(Beginning of Information)

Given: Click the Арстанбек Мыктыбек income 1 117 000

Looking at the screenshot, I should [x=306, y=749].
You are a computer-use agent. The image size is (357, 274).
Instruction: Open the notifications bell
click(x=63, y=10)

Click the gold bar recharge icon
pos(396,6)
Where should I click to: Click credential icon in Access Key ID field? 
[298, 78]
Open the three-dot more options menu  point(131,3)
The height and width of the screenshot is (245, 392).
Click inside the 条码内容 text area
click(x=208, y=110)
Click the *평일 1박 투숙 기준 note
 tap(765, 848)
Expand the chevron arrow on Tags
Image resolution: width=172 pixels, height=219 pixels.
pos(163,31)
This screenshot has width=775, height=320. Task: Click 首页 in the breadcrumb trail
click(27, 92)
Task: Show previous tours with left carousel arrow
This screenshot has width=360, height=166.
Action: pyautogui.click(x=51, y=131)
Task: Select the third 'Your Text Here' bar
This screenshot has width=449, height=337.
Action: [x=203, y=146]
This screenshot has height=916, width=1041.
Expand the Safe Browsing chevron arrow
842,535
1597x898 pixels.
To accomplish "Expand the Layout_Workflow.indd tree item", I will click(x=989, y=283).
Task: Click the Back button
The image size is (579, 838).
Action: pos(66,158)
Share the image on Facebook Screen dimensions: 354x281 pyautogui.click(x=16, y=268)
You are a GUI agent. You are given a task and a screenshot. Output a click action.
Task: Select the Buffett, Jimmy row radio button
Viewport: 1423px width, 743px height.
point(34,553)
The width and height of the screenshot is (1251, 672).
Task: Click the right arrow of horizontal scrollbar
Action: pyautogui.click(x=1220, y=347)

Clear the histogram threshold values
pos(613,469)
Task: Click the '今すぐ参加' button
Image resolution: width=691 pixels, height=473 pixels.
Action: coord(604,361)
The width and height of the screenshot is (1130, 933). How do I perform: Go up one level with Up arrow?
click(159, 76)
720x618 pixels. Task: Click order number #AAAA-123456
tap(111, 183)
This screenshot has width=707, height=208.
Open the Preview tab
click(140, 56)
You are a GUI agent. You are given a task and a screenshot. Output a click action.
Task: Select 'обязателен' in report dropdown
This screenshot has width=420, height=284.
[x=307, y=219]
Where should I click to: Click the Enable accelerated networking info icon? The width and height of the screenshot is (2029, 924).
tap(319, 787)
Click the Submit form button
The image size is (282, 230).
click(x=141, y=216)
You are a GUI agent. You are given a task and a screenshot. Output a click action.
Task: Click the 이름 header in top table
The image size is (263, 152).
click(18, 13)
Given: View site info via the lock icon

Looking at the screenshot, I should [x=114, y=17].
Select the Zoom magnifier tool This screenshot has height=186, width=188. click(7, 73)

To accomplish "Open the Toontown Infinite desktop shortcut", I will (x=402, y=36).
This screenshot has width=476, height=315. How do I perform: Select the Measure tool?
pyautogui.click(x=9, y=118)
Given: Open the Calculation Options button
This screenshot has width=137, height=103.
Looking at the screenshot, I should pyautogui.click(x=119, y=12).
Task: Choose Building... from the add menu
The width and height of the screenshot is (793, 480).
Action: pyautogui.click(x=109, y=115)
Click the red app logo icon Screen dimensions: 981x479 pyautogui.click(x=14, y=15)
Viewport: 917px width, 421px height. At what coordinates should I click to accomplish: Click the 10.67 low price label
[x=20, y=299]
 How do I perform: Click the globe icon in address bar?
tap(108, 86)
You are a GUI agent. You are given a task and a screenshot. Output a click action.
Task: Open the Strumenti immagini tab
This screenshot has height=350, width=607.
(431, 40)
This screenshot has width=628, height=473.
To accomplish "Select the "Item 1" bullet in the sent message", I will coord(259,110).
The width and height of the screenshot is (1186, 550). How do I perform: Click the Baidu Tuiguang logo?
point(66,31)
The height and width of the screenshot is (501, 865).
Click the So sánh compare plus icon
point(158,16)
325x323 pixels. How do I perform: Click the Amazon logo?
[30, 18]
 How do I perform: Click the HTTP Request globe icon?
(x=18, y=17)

(End of Information)

* **Work instruction**: Only the span from the line with "Click the So sánh compare plus icon" through the final line of the records goes in the output, each line unchanged.

* **Solution for this task**:
Click the So sánh compare plus icon
point(158,16)
325x323 pixels. How do I perform: Click the Amazon logo?
[30, 18]
 How do I perform: Click the HTTP Request globe icon?
(x=18, y=17)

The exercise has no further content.